■ **Work instruction**: For the records below, print every one exactly, with nothing dropped.

##########

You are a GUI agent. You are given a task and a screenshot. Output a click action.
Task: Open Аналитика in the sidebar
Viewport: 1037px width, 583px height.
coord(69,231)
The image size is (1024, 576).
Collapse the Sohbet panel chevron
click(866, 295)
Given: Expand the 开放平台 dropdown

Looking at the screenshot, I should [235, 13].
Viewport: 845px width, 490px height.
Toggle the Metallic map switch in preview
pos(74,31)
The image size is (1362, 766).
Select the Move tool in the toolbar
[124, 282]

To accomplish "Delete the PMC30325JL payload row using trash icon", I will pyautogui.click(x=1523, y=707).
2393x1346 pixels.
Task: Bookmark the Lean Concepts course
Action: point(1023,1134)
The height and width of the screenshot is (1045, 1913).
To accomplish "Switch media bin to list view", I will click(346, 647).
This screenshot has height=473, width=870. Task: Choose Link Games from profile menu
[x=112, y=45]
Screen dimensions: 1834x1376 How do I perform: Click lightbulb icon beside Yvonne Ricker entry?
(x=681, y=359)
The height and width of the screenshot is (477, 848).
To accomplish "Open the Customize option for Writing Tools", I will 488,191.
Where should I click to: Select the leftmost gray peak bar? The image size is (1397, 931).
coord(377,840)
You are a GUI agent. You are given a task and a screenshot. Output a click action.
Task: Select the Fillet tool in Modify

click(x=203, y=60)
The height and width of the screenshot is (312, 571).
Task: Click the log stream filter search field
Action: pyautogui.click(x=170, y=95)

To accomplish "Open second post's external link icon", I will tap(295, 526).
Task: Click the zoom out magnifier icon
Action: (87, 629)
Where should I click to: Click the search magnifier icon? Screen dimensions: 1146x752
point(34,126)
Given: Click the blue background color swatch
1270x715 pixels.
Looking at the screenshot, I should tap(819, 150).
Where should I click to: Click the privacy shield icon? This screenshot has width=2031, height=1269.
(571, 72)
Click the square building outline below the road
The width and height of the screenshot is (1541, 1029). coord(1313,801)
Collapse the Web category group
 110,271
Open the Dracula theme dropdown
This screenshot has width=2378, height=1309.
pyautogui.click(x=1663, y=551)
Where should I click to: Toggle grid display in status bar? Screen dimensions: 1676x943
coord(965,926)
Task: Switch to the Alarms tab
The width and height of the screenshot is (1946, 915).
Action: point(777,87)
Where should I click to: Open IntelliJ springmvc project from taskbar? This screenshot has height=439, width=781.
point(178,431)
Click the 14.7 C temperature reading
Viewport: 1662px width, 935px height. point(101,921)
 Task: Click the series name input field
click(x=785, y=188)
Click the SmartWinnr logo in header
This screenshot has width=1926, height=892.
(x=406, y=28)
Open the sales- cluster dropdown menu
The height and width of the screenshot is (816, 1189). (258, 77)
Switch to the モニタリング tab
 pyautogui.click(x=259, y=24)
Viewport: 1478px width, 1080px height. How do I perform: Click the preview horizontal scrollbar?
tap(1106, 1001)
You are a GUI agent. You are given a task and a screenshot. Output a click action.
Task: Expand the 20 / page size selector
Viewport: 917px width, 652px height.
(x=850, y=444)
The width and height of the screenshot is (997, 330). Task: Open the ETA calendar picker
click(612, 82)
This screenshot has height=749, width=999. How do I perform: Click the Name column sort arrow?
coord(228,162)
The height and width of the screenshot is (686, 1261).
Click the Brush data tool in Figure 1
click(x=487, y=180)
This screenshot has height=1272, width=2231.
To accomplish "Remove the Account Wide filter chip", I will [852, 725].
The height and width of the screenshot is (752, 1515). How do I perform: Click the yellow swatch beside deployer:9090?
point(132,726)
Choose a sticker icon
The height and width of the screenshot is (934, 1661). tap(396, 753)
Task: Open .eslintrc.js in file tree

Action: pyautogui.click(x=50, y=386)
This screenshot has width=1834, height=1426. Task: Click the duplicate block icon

##########

■ **Output of the exercise**:
You are a GUI agent. You are given a task and a screenshot. Output a click action.
Task: Open Аналитика in the sidebar
Viewport: 1037px width, 583px height.
coord(69,231)
The image size is (1024, 576).
Collapse the Sohbet panel chevron
click(866, 295)
Given: Expand the 开放平台 dropdown

Looking at the screenshot, I should [235, 13].
Viewport: 845px width, 490px height.
Toggle the Metallic map switch in preview
pos(74,31)
The image size is (1362, 766).
Select the Move tool in the toolbar
[124, 282]

To accomplish "Delete the PMC30325JL payload row using trash icon", I will pyautogui.click(x=1523, y=707).
2393x1346 pixels.
Task: Bookmark the Lean Concepts course
Action: point(1023,1134)
The height and width of the screenshot is (1045, 1913).
To accomplish "Switch media bin to list view", I will click(346, 647).
This screenshot has height=473, width=870. Task: Choose Link Games from profile menu
[x=112, y=45]
Screen dimensions: 1834x1376 How do I perform: Click lightbulb icon beside Yvonne Ricker entry?
(x=681, y=359)
The height and width of the screenshot is (477, 848).
To accomplish "Open the Customize option for Writing Tools", I will 488,191.
Where should I click to: Select the leftmost gray peak bar? The image size is (1397, 931).
coord(377,840)
You are a GUI agent. You are given a task and a screenshot. Output a click action.
Task: Select the Fillet tool in Modify

click(x=203, y=60)
The height and width of the screenshot is (312, 571).
Task: Click the log stream filter search field
Action: pyautogui.click(x=170, y=95)

To accomplish "Open second post's external link icon", I will tap(295, 526).
Task: Click the zoom out magnifier icon
Action: (87, 629)
Where should I click to: Click the search magnifier icon? Screen dimensions: 1146x752
point(34,126)
Given: Click the blue background color swatch
1270x715 pixels.
Looking at the screenshot, I should tap(819, 150).
Where should I click to: Click the privacy shield icon? This screenshot has width=2031, height=1269.
(571, 72)
Click the square building outline below the road
The width and height of the screenshot is (1541, 1029). coord(1313,801)
Collapse the Web category group
 110,271
Open the Dracula theme dropdown
This screenshot has width=2378, height=1309.
pyautogui.click(x=1663, y=551)
Where should I click to: Toggle grid display in status bar? Screen dimensions: 1676x943
coord(965,926)
Task: Switch to the Alarms tab
The width and height of the screenshot is (1946, 915).
Action: point(777,87)
Where should I click to: Open IntelliJ springmvc project from taskbar? This screenshot has height=439, width=781.
point(178,431)
Click the 14.7 C temperature reading
Viewport: 1662px width, 935px height. point(101,921)
 Task: Click the series name input field
click(x=785, y=188)
Click the SmartWinnr logo in header
This screenshot has width=1926, height=892.
(x=406, y=28)
Open the sales- cluster dropdown menu
The height and width of the screenshot is (816, 1189). (258, 77)
Switch to the モニタリング tab
 pyautogui.click(x=259, y=24)
Viewport: 1478px width, 1080px height. How do I perform: Click the preview horizontal scrollbar?
tap(1106, 1001)
You are a GUI agent. You are given a task and a screenshot. Output a click action.
Task: Expand the 20 / page size selector
Viewport: 917px width, 652px height.
(x=850, y=444)
The width and height of the screenshot is (997, 330). Task: Open the ETA calendar picker
click(612, 82)
This screenshot has height=749, width=999. How do I perform: Click the Name column sort arrow?
coord(228,162)
The height and width of the screenshot is (686, 1261).
Click the Brush data tool in Figure 1
click(x=487, y=180)
This screenshot has height=1272, width=2231.
To accomplish "Remove the Account Wide filter chip", I will [852, 725].
The height and width of the screenshot is (752, 1515). How do I perform: Click the yellow swatch beside deployer:9090?
point(132,726)
Choose a sticker icon
The height and width of the screenshot is (934, 1661). tap(396, 753)
Task: Open .eslintrc.js in file tree

Action: pyautogui.click(x=50, y=386)
This screenshot has width=1834, height=1426. Task: Click the duplicate block icon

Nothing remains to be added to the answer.